Required actions:
**1)** According to the post on the federal judge's social media ruling, in which state did the judge restrict the Biden administration's contacts with social media platforms?
**2)** Summarize the post on the federal judge's social media ruling in two sentences.

Wednesday, July 5, 2023

In defense of dark free speech: Another radical right judge goes rogue

Recent rogue Supreme Court cases continue to show the unprincipled, authoritarianism of the radical right. Major lawsuits have been decided based on (i) fake, non-existent evidence of damages, (ii) parties that lack standing, (iii) blatant rejection of settled precedent (stare decisis in legalese), (iv) made-up, cherry picked tests for legality, and (v) barely-existent or non-existent legal basis for a decision. 

The authoritarian rot in the federal courts is spreading and deepening. The newest example is from a federal trial court judge who, without any recognized legal basis has relied on a false, crackpot conspiracy theory to attack federal efforts to deal with dark free speech in social media. The conspiracy alleges the federal government has conspired with social media to suppress 'conservative' free speech online. That crackpottery is close to the same level of depravity as the debunked '2020 election was stolen' crackpottery. The NYT writes:
Federal Judge Limits Biden Officials’ Contacts With Social Media Sites

A federal judge in Louisiana on Tuesday restricted the Biden administration from communicating with social media platforms about broad swaths of content online, a ruling that could curtail efforts to combat false and misleading narratives about the coronavirus pandemic and other issues.

The order, which could have significant First Amendment implications, is a major development in a fierce legal fight over the boundaries and limits of speech online.

Dataset excerpt:
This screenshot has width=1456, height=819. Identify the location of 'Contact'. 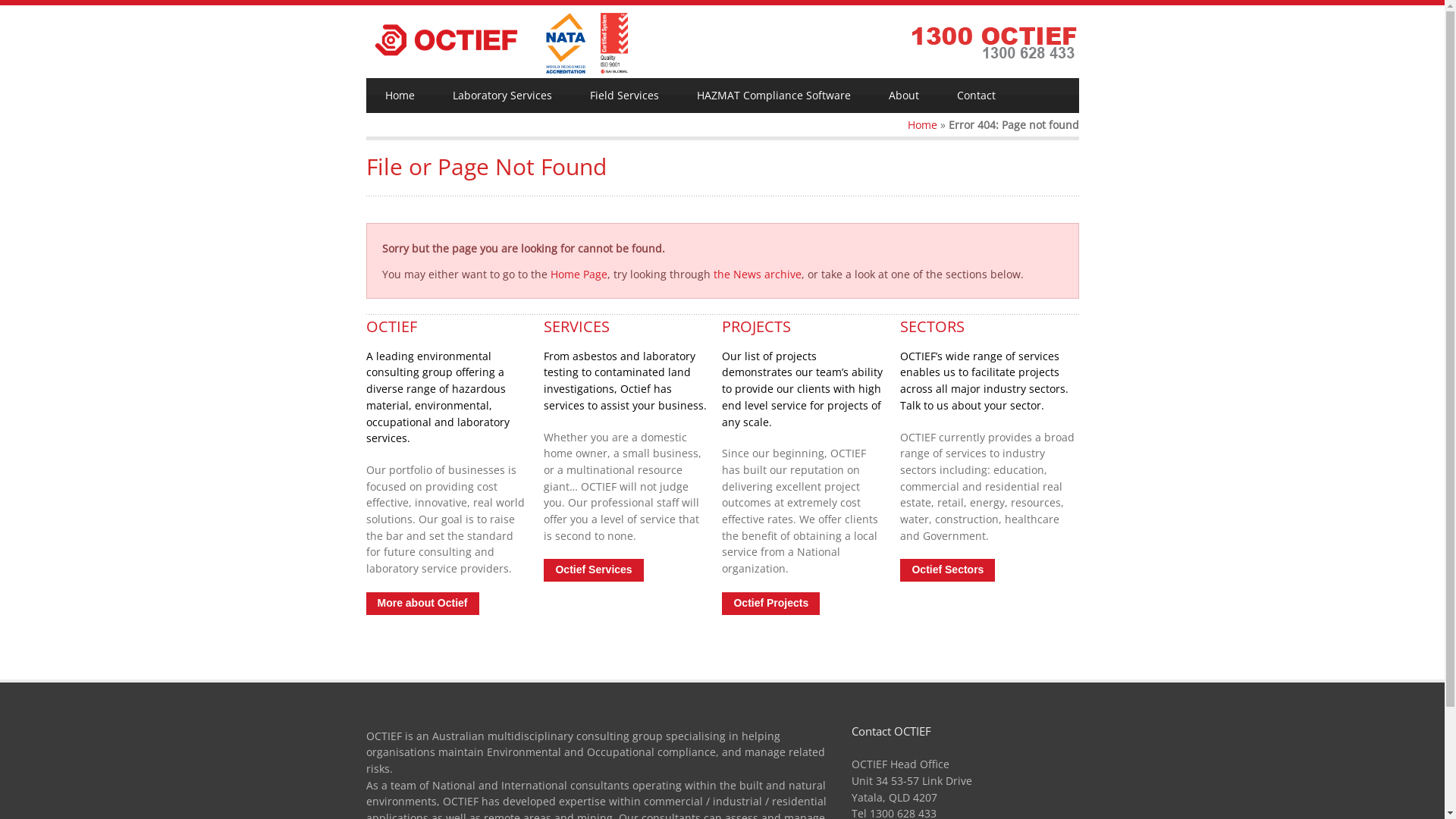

Solutions:
**1)** Louisiana

**2)** The post argues that recent Supreme Court cases and now a federal trial court judge show the authoritarianism of the radical right in the federal courts, with the judge relying on a conspiracy theory, which the post calls false, that the federal government conspired with social media to suppress conservative speech online. It quotes a NYT report that a federal judge in Louisiana restricted the Biden administration from communicating with social media platforms about broad swaths of online content, a ruling that could curtail efforts to combat false and misleading narratives about the coronavirus pandemic and other issues.